# Extrait du document
#####
Né le 31 décembre 1952 à Ouezzane. Mohammed Benderraz a perdu la vue à la première année secondaire. Ce qui l'a poussé à regagner l'école de Casa « Les Amis des Aveugles » où il a poursuivi une année d'enseignement général, de solfège et d'instrument. S'installant par la suite dans la capitale, il a pu intégrer le Conservatoire National de Musique et Danse, soutenu fortement par son directeur à l'époque, feu Abdelwahab Agoumi. « Un grand monsieur qui m'a dicté toutes les prémices de l'art et m'a aidé à monter la pente malgré mon handicap. Il m'a donné une autre vue. Ses conseils et son affection m'ont été d'un grand support dans la vie. J'ai donc poursuivi mes études jusqu'au Prix d'honneur ».

Après avoir décroché son baccalauréat et fait une année de droit, il s'envole vers Paris où il s'inscrit à la Sorbonne afin d'étudier la musicologie. Benderraz termine son troisième cycle et revient au Maroc pour enseigner l'histoire de la musique et l'analyse des œuvres au Conservatoire. Il a, aussi, encadré la première promotion du CPR (Centre Pédagogique de Rabat de l'éducation musicale).

Actuellement, il occupe le poste d'inspecteur d'enseignement artistique au ministère de la Culture et de président fondateur de l'Association Mafatih Annour pour la Musique.
#####
# Extrait de données
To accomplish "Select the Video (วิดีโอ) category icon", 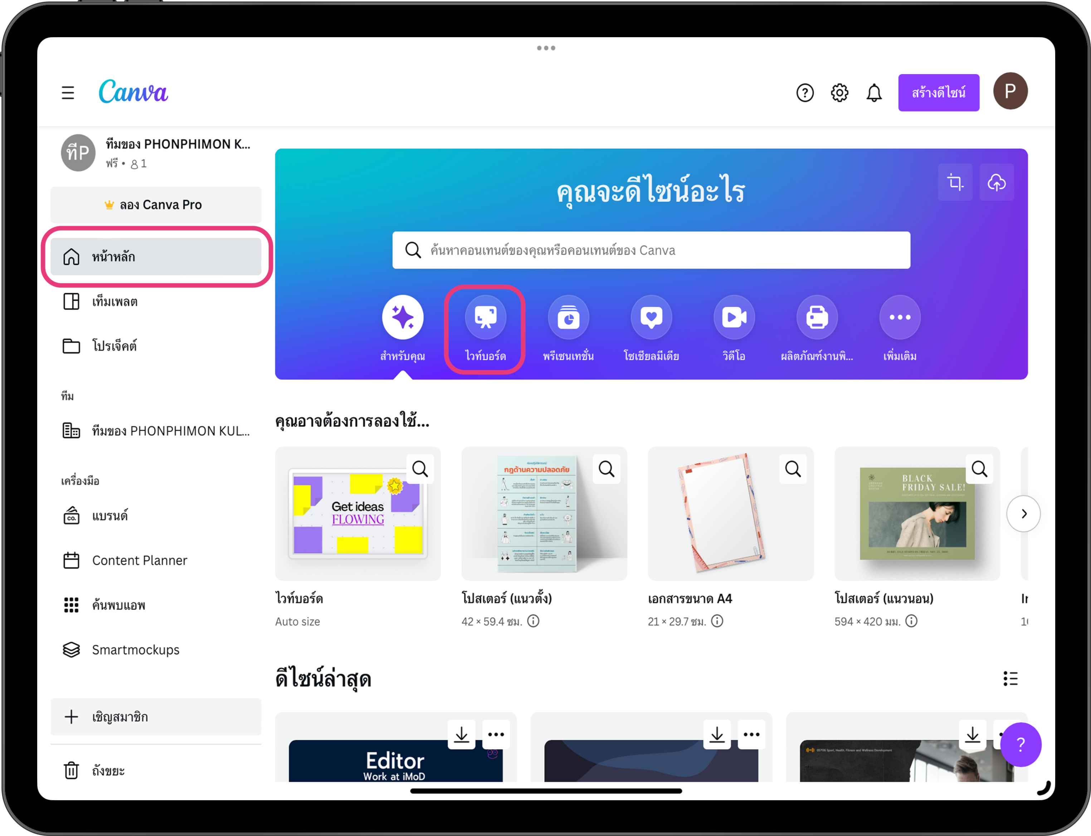I will click(x=734, y=317).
#####
# Travail à faire
Reproduisez fidèlement le passage du texte sur Mohammed Benderraz qui débute aux mots « Actuellement, il occupe » et s'achève après les mots « pour la Musique. ». Appuyez-vous uniquement sur le texte.

# Corrigé
Actuellement, il occupe le poste d'inspecteur d'enseignement artistique au ministère de la Culture et de président fondateur de l'Association Mafatih Annour pour la Musique.